Starring: Jesse Eisenberg, Kristen Stewart, Steve Carell, Corey Stoll

Review by Gilbert Seah

In Woody Allen’s new romantic comedy, Allen transforms into Humphrey Bogart through Jesse Eisenberg. The famous CASABLANCA story is retold, Allen style with the hero falling in love with two women but giving his first love up as Bogart gave up his love for Ingrid Bergman in the famous closing scene.

CAFE SOCIETY is Allen’s tribute to old Hollywood, its people and its glamour. The tribute takes the form of the coming-of-rites passage story of young Jewish NYC boy, Bobby Dorfman (Jesse Eisenberg). Bobby leaves his family in NYC hoping to find a new life in Hollywood with the help of his successful Uncle Phill (Steve Carrell) – the hottest talent agent around. In the process he falls in love with his Uncle Phill’s secretary, Vonnie (Kristen Stewart) who is having an affair with Phill. Vonnie finally decides to marry Phill (the older gent always gets the younger girl in Woody’s films, e.g. MANHATTAN and in his real life). Bobby discovers he prefers NYC and returns home, eventually settling down by looking after his gangster uncle Ben’s (Corey Stoll) nightclub. He falls in love and marries Veronica (Blake Lively). An unexpected visit from Phill and wife Vonnie stirs up memories just as Ingrid Bergman’s visit to Bogart’s nightclub in Casablanca did.

CAFE SOCIETY is not the best of Allen’s films but it is not without its delights. For the especially Allen fan, there is much to enjoy in terms of film references. For one, this is Allen’s second tribute to Bogart after his play and film PLAY IT AGIAN, SAM. Allen gets to narrate his own film, putting a good perspective of where everything is going. He is s too old to star in his films and he knows it. Eisenberg makes a new younger Allen, complete in diminutive stature, manners and outfits.

Bobby’s belted baggy Khaki pleats are similar to those often worn by Allen in his films like ANNIE HALL and MANHATTAN. In one scene where Eisenberg says, “I am opening a bottle of wine to let it breathe,” he even sounds like Allen. Though CAFE SOCIETY is less subtle at times, for example in the use of the melody of “I Only Have Eyes for You,” during the last meeting between Bobby and Vonnie, CAFE SOCIETY still succeeds as one of Allen’s romantic comedies.

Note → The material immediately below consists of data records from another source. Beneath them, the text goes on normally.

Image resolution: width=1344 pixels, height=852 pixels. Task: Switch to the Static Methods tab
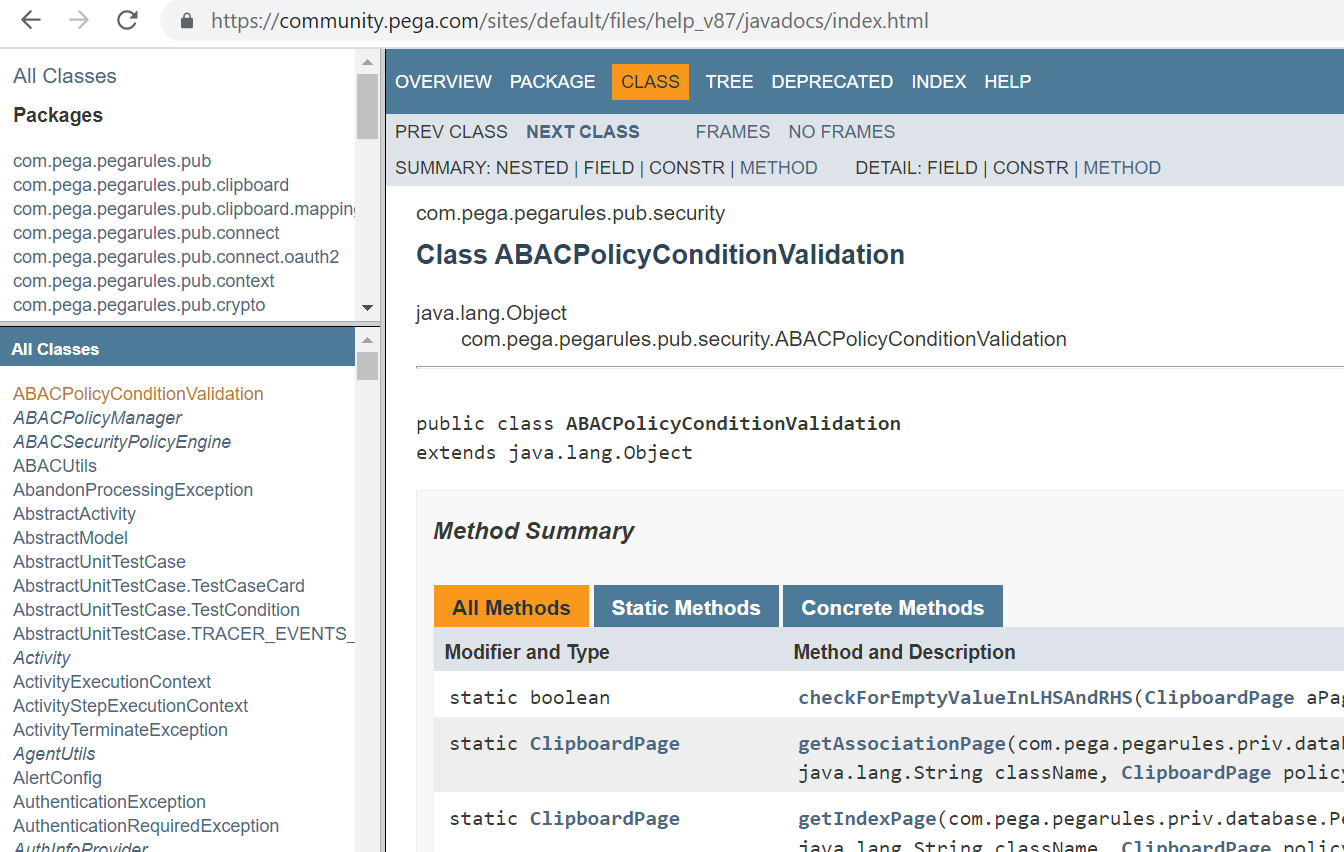(x=685, y=606)
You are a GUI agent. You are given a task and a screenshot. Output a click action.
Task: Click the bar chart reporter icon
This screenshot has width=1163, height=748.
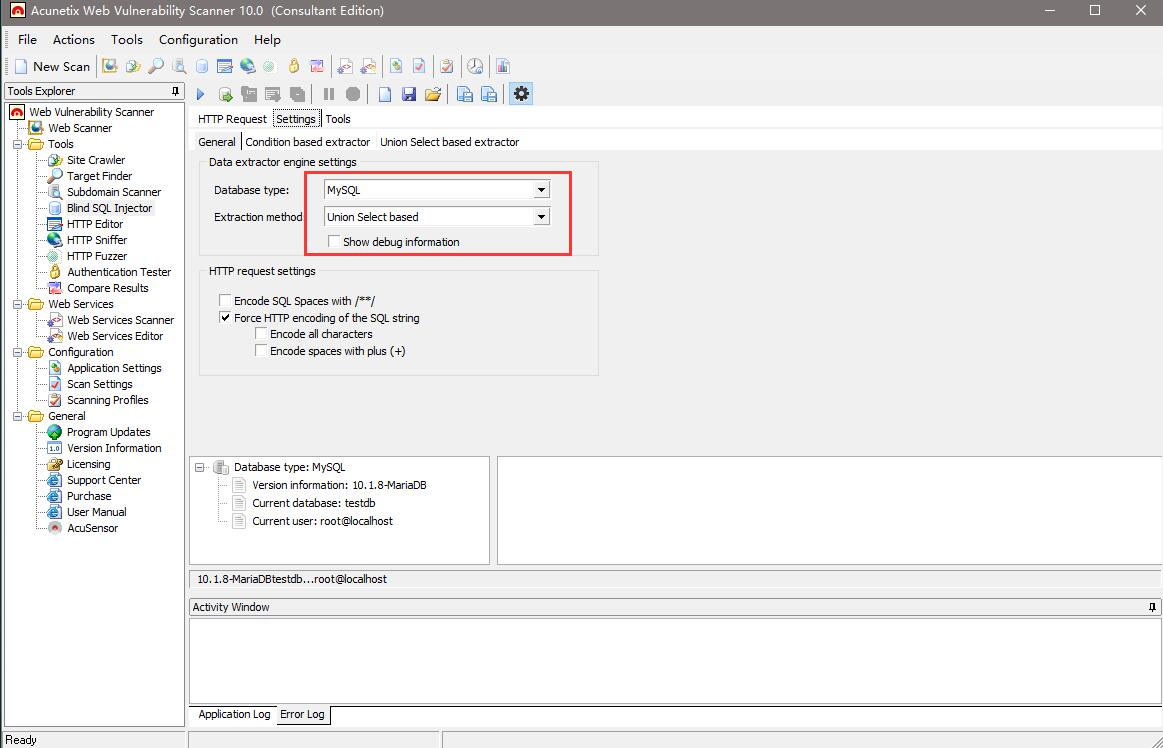click(x=503, y=66)

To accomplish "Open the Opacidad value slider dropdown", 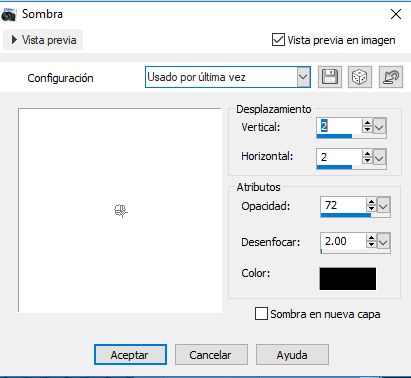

Allen attracts the best cinematographers like Oscar winners Gordon Willis Jr. and Janusz Kaminski. CAFE SOCIETY is beautifully shot by 3-time Oscar winner Vittorio Storaro (THE LAST EMPEROR, REDS, APOCALYPSE NOW) as evident in the ceiling view of a New Year’s party and in all the exterior shot segments.

CAFE SOCIETY is Allen in comedy mode though the humour is less manic or absurdist but more subtle, more profound. Some examples include a Hollywood writer introducing himself to Bobby at a party: “You have never heard of me, I am a writer”, or “Timing is everything in life!” But the key quote of the film is Allen’s description on life: “Life is comedy but written by a sadistic comedy writer.” The film’s funniest line is as in his other films, one that pokes fun at being Jewish. Bobby: “I’m a bit drunk. I don’t usually mix champagne with bagels and lox.” Yes, if everything else fails in Allen’s film (which doesn’t here), there is always his humour.

CAFE SOCIETY, though not Allen’s best, still comes with high recommendations.